STF reforça segurança após ida de Bolsonaro a julgamento

O Supremo Tribunal Federal (STF) implementou um novo protocolo de segurança após o ex-presidente Jair Bolsonaro comparecer ao julgamento da denúncia da Procuradoria-Geral da República (PGR) contra ele, no dia 25 de março. A medida visa lidar com a presença de outros denunciados no tribunal, situação inédita para a Corte.

A ausência de um protocolo prévio para esses casos foi admitida por um ministro do STF, que relatou que a presença de Bolsonaro representou uma novidade. O reforço na segurança, cujos detalhes não foram divulgados, busca evitar incidentes e garantir a ordem durante os julgamentos.

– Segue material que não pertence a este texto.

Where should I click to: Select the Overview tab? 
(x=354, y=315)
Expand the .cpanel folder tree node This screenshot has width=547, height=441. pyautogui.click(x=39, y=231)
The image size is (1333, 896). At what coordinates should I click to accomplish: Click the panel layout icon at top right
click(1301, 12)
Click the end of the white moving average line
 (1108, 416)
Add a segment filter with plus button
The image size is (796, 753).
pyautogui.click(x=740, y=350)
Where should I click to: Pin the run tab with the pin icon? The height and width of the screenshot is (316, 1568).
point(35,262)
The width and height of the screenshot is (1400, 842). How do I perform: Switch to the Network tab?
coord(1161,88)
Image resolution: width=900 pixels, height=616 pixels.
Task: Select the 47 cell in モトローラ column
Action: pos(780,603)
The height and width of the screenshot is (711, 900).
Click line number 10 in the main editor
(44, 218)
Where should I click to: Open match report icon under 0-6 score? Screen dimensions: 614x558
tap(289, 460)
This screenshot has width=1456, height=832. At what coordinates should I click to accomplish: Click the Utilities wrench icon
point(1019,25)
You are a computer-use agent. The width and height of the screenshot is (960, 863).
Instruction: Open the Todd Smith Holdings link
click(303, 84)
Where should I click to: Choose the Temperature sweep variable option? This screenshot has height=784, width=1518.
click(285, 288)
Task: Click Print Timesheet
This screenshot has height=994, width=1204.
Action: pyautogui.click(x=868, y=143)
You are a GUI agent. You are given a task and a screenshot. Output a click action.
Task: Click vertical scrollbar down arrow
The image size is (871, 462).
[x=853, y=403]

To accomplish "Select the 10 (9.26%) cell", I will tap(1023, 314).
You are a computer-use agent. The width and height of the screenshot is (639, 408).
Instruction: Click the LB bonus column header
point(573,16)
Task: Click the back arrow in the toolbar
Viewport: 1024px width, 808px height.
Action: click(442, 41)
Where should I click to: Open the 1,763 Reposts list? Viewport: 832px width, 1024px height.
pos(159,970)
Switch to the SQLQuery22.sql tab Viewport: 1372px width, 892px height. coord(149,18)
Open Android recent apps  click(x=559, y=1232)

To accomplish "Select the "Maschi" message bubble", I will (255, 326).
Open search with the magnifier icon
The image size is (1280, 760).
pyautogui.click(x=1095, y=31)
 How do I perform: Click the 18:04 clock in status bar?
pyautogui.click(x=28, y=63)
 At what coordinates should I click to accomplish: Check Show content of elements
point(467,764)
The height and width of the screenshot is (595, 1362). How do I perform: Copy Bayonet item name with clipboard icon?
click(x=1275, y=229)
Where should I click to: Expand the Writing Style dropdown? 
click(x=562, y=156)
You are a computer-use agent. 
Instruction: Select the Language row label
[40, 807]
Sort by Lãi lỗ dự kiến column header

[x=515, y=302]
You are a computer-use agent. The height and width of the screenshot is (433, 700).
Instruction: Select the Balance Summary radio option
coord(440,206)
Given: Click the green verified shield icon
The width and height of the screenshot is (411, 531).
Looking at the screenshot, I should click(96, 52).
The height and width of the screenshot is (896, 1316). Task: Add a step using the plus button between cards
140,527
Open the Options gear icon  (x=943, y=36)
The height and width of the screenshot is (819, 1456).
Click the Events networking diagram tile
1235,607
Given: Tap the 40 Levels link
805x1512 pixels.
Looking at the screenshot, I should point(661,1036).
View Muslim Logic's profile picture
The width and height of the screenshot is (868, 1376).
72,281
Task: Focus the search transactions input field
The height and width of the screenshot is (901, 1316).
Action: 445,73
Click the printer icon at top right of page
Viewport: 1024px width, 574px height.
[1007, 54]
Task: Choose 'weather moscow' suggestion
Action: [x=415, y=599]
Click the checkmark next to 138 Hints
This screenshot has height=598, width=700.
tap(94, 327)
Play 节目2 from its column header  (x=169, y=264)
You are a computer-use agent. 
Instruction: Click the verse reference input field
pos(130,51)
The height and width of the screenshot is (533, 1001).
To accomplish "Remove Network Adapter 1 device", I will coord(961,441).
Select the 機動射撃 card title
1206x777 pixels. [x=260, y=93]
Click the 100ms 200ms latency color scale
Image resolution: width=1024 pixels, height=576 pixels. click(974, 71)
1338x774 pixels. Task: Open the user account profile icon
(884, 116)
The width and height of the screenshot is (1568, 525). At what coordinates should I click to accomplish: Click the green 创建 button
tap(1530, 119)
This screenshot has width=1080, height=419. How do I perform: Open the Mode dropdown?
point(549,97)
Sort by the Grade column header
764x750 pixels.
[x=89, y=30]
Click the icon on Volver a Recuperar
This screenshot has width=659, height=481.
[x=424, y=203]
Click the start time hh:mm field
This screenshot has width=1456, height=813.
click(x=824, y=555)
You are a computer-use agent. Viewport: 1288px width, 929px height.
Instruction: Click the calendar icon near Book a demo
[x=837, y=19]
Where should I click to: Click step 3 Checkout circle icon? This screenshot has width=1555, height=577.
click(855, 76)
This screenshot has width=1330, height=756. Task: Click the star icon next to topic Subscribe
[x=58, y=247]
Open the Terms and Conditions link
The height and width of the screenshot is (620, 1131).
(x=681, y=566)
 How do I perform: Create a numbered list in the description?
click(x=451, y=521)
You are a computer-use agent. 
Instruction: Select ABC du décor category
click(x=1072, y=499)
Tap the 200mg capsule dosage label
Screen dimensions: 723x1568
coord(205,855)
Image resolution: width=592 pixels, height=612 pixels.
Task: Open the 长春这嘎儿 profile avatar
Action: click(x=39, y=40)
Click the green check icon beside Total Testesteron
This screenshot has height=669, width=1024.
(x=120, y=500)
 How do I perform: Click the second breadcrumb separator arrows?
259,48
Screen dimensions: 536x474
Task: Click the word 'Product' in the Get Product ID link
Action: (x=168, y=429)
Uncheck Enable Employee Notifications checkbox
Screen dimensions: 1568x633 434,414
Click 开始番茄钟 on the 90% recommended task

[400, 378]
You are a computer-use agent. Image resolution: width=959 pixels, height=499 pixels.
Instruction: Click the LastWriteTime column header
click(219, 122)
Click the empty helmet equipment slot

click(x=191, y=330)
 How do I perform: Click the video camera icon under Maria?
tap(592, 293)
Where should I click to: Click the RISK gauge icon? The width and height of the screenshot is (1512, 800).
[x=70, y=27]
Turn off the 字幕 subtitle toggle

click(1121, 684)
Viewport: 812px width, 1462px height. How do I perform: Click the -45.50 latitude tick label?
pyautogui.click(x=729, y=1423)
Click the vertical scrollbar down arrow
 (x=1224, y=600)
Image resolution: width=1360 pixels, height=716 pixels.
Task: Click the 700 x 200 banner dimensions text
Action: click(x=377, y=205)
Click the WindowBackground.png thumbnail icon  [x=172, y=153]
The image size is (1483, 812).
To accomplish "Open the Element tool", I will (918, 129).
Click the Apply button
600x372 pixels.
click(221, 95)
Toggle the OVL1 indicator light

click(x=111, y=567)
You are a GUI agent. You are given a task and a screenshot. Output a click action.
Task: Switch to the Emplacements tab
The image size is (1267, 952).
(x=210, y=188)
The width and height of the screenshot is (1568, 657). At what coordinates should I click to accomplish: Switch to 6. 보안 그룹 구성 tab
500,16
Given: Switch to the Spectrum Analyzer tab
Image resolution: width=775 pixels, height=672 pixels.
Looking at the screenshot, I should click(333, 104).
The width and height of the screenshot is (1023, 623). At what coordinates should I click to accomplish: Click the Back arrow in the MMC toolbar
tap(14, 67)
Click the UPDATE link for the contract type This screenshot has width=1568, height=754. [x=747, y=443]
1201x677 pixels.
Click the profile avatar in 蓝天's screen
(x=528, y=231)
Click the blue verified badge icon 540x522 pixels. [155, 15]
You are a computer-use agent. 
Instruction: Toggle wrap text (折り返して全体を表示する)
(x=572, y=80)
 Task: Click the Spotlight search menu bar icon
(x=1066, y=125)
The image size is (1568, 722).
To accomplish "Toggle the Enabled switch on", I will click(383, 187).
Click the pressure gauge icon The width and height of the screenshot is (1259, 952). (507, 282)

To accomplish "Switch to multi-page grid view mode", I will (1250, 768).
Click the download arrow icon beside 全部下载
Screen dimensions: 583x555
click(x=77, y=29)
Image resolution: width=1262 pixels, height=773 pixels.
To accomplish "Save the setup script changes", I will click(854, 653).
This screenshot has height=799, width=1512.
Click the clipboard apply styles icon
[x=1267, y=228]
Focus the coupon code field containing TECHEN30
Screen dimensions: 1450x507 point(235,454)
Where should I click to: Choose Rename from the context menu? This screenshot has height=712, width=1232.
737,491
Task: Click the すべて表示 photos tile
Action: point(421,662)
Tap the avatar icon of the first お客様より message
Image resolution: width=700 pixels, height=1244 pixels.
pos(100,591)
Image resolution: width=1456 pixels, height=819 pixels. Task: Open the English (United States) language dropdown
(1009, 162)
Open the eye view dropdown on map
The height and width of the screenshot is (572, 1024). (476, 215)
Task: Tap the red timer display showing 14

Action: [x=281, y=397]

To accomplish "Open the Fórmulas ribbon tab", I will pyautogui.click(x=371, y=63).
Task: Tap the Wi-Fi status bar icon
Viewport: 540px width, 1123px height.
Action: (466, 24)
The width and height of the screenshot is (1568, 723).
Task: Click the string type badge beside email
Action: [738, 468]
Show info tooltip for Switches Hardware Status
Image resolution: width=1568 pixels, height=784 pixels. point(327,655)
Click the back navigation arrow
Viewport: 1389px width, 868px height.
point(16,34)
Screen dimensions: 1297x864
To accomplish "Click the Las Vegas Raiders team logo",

Primeira Turma julgará Núcleo 2 da tentativa de golpe

Na próxima terça-feira, a Primeira Turma do STF iniciará o julgamento das denúncias contra os integrantes do chamado Núcleo 2 da tentativa de golpe de Estado. A PGR acusa o delegado da Polícia Federal Fernando de Sousa Oliveira, Filipe Garcia Martins Pereira, Marcelo Costa Câmara, Marília Ferreira de Alencar, Mário Fernandes e Silvinei Vasques de envolvimento no esquema.

Silvinei Vasques, ex-diretor-geral da Polícia Rodoviária Federal (PRF), chegou a considerar comparecer ao Supremo, mas desistiu devido às restrições impostas pelo ministro Alexandre de Moraes, que o impede de deixar Santa Catarina. As medidas cautelares visam garantir a integridade do processo e a segurança das instituições.